If you don't lead... your dog can't follow
Get the tight dog
If you are a Chihuahua, you should not get a Great Dane.
People laugh when I say this, because it conjures up a comical image. My students, however, laugh knowingly, because they have seen it, some have lived it, and they know it’s true. For many people, their dog training problems start with breed selection. We often work with owners who did not make a good choice at the outset – they get a dog from a breed that is not quite the right match for them. Not to say that it’s a bad dog, or poorly bred. Their selection may have been made because of the way it looked, how cute it was when they picked it, or because it was a favorite breed (but not necessarily the right breed for their family).
A Selection for Life
When you select a dog it becomes a member of your family circle for its lifetime. Depending upon the breed, some smaller dogs with good genes and quality care can live to 15 years, 16 years, or more. Larger breeds tend to have much shorter lifespans and may only live 10 or 12 years of age with a reasonable expectation of health and active living. Consider your own life, and probable life changes over the next ten to fifteen years - - what would you need to consider with the responsibility of dog ownership over those years?
Picking a Puppy
If you have settled on a purebred puppy, talk to at least three breeders and ask them all the same open-ended questions so that you can fairly compare their answers to make a better decision. Open-ended questions start with who, what, when, where, why, and how, so you should get detailed responses to each question. After you’ve done your own homework, talk to the breeders, ask your questions, and weigh those responses. Ask the breeder about the breed and breed traits, the puppies, the living conditions, the individual temperament and physical traits of the puppy’s sire (dad) and dam (mom), medical attention to the dam, sire, and puppies, and also about purchase terms.
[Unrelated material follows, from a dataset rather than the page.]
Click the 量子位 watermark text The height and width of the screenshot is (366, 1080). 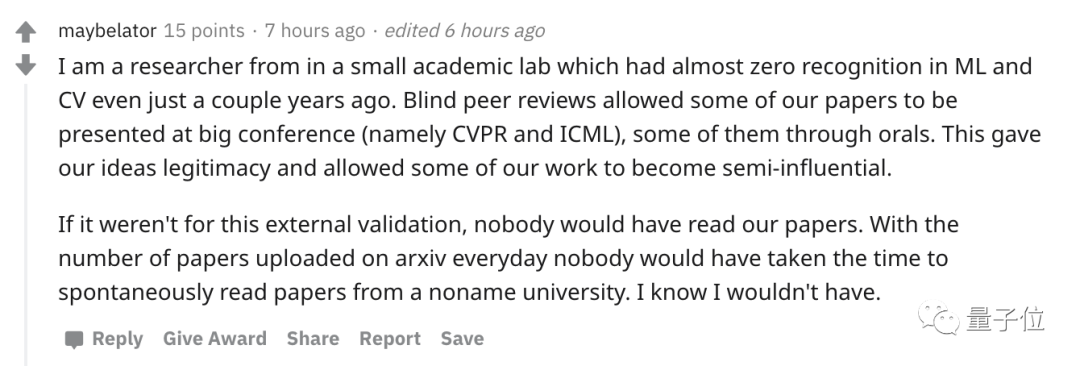point(1006,320)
Rescue – Another Chance for “Bad” Dogs
“Bad” Dogs in rescue are there primarily for two reasons. Clearly, most dogs in rescue are not there due to who they were – but due to who their owners were – and were not – for them. First, and often, the placement for the dog with its first family was not made with proper consideration of the breed vs. family lifestyle, so the dog was a poor fit for the home. Again, a little breed research and personal reflection on your family’s lifestyle goes a long way. Second, dogs in rescue are often there because they have not been trained well, if at all, and left to their own devices, wreak havoc upon their owners and their owners’ property. It’s not the dog’s fault - it always goes back to the owner/handler.Training Your Dog
Often proper and consistent training can make up for a poor fit and even for some degree of abuse or neglect from a rescued dog’s prior situation. If a dog is causing problems but is fortunate enough to have an owner willing to take the time and learn, there can be a happy ending for both owner and dog. A good trainer that has both dog training skills and people skills will consider everything - the breed of the dog, the individual dog’s temperament and personality, and the handler’s temperament and belief system to teach both the handler and dog at the same time for optimum results.